Scientific classification
- Kingdom: Animalia
- Phylum: Chordata
- Class: Reptilia
- Order: Squamata
- Suborder: Serpentes
- Family: Colubridae
- Genus: Fowlea
- Species: F. flavipunctata
- Binomial name: Fowlea flavipunctata (Hallowell, 1860)

= Yellow-spotted keelback =

- Genus: Fowlea
- Species: flavipunctata
- Authority: (Hallowell, 1860)
- Conservation status: LC

Species of snake

The yellow-spotted keelback (Fowlea flavipunctata) is a species of colubrid snake found in
Thailand, Myanmar, China, West Malaysia, Laos, Cambodia, Vietnam, and Bangladesh. Its type locality is: Island of Hong Kong (Hong Kong) and Canton River?, China.

IUCN includes Taiwan in the range of F. flavipunctata, but excludes Malaysia and Bangladesh.

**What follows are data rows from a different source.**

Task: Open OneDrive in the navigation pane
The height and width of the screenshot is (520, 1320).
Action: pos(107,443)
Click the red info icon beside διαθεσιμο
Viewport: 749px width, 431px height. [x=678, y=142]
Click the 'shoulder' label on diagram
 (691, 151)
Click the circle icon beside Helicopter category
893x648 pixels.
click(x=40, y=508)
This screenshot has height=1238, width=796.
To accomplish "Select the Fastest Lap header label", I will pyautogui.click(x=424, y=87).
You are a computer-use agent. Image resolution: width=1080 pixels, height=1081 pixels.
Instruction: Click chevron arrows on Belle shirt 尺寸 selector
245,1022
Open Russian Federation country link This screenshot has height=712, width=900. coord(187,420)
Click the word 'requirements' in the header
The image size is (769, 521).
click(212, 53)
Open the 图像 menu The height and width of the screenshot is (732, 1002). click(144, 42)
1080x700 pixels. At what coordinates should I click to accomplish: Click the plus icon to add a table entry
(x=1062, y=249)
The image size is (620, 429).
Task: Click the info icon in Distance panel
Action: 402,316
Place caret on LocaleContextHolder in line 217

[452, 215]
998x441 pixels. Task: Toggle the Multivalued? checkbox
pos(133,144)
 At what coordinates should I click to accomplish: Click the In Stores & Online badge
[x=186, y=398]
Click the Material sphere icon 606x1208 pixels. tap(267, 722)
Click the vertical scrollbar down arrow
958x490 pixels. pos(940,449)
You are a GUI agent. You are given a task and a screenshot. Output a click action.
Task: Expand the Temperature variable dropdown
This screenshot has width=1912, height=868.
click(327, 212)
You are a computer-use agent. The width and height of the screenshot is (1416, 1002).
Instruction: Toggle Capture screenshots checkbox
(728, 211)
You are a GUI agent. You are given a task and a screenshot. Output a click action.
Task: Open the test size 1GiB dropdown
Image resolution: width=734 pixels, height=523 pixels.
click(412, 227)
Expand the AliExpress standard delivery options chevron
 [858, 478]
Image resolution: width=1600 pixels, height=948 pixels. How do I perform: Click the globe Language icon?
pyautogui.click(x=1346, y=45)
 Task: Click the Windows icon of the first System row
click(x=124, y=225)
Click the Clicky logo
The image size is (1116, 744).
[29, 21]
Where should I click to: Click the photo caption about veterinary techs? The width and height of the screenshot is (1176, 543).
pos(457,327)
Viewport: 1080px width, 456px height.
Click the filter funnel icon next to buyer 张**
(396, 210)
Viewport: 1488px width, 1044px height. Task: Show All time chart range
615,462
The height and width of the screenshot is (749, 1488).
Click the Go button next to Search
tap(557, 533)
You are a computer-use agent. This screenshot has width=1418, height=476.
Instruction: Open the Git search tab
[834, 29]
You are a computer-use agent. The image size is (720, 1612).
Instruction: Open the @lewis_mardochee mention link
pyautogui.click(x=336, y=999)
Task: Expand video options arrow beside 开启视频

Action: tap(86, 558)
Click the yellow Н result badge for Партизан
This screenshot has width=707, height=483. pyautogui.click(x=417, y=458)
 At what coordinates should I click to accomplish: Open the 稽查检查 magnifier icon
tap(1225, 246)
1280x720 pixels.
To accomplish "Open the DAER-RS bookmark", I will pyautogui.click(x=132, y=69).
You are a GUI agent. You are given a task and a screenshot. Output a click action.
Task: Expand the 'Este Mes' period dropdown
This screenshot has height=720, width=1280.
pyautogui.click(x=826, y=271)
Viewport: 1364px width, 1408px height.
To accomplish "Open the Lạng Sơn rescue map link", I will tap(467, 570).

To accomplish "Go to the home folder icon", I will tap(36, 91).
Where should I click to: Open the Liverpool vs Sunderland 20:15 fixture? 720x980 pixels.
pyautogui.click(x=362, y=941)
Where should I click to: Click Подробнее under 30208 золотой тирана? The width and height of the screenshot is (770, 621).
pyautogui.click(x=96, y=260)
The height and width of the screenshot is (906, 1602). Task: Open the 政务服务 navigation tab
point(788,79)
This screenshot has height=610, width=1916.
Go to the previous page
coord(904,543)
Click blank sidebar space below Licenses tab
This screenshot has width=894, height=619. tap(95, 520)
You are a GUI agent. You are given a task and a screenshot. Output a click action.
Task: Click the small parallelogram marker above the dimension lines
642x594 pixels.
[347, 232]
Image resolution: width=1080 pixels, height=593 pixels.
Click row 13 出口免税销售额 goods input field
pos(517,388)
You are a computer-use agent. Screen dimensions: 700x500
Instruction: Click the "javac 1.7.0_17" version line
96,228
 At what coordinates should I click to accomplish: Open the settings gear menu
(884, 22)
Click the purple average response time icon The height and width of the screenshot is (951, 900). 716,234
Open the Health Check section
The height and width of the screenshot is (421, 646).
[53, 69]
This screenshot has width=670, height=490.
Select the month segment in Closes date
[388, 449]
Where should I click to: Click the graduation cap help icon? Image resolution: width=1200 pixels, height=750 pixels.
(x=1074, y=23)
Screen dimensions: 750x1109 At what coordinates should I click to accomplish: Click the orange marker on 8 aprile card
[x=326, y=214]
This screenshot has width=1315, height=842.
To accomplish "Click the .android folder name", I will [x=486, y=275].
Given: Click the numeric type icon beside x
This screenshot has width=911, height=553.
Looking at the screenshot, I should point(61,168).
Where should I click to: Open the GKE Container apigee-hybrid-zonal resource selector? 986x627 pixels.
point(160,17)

F. f. schnurrenbergeri of Nepal is now considered an independent species, Fowlea schnurrenbergeri.

==Habitat and behaviour==
F. flavipunctata is a semiaquatic snake that occurs in slow rivers and streams, marshes, swamps, ponds, and lakes. It thrives also in wet human-modified habitats, including rice fields and ditches. It feeds on fish and frogs. It is diurnal.

==Relations with humans==
F. flavipunctata is exploited in parts of its range to support snake farms and pigs and for use in snake wine.